08/05/2026
Muchas personas no empiezan a tomar porque quieran destruir su vida.
Empiezan porque quieren relajarse, sentirse más libres, menos ansiosas, menos tristes o simplemente “pasarla bien”. El problema es que el alcohol tiene una forma muy silenciosa de entrar: primero parece compañía… y después se vuelve necesidad.
Al principio puede parecer inofensivo:
“solo los fines de semana”,
“solo para desestresarme”,
“solo unas copas”.
Pero poco a poco el cerebro aprende a relacionar el bienestar con beber. Y ahí comienza la trampa: ya no disfrutas igual sin alcohol, ya no sabes relajarte sin tomar, ya no sabes convivir sin necesitar ese “empujón”.
Una de las señales más importantes para detectar que ya se cruzó una línea es cuando el alcohol deja de ser ocasional y empieza a convertirse en rutina emocional.
Cuando cada fin de semana “necesitas” tomar.
Cuando buscas cualquier pretexto para beber.
Cuando dices “yo controlo”, pero si no tomas te irritas, te aburres o sientes vacío.
Y aunque muchas personas normalizan esto porque “todos toman”, el cuerpo y el cerebro sí resienten el cambio.
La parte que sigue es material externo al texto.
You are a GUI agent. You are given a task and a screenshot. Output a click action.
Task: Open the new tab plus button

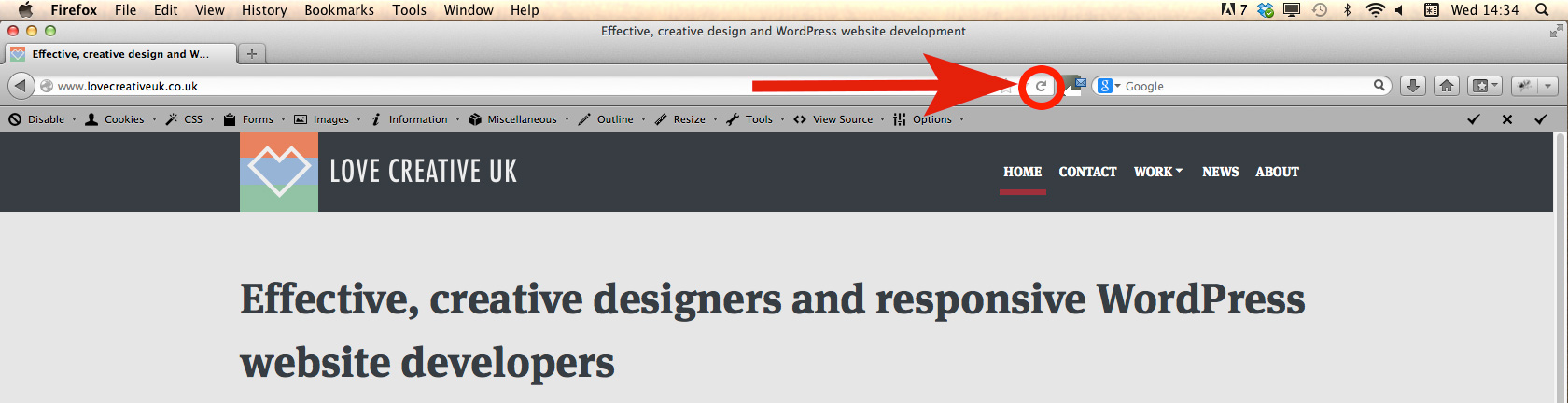(x=251, y=54)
El alcohol afecta directamente áreas cerebrales relacionadas con el juicio, el autocontrol, la memoria y las emociones. Por eso una persona alcoholizada puede reaccionar con más agresividad, discutir por cosas mínimas, ponerse impulsiva o decir palabras que después ni siquiera recuerda. El cerebro pierde filtros.
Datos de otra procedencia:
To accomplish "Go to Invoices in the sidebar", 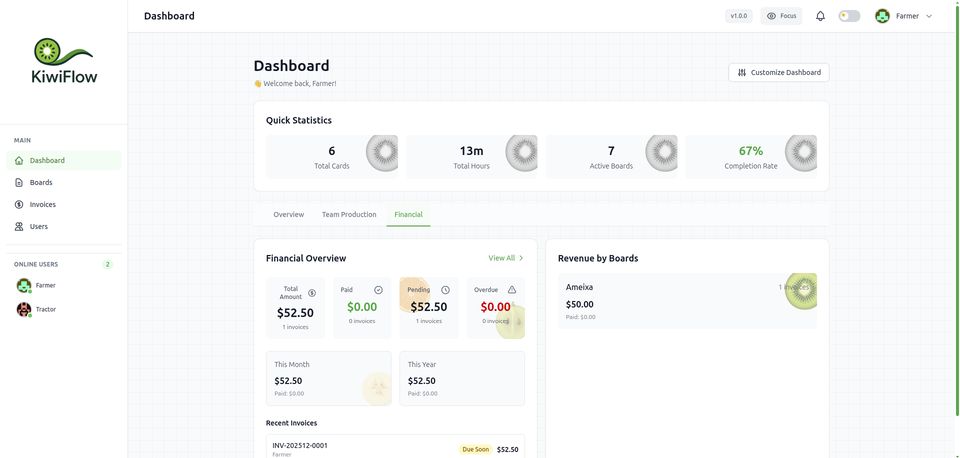I will click(x=42, y=204).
También puede aparecer algo muy delicado: las omisiones.
Olvidarte de llamar a tus hijos.
No darte cuenta de que necesitan atención.
Prometer algo y no cumplirlo.
Manejar irresponsablemente.
Quedarte dormido mientras alguien dependía de ti.
Y muchas veces la persona no es “mala”. El problema es que el alcohol altera la conciencia, disminuye la capacidad de atención y desconecta emocionalmente. Lo que parece “solo diversión” puede terminar afectando vínculos, seguridad y estabilidad emocional de quienes te rodean.
Lo más preocupante es que la dependencia rara vez empieza con grandes excesos. Empieza con pequeñas justificaciones repetidas muchas veces
La verdadera pregunta no es solamente cuánto tomas.
La pregunta es:
¿Por qué necesitas tomar para sentirte bien?
Porque cuando una sustancia se convierte en la única forma de escapar, relajarte o sentir alivio, el problema ya no está en la copa… sino en el dolor emocional que se intenta anestesiar.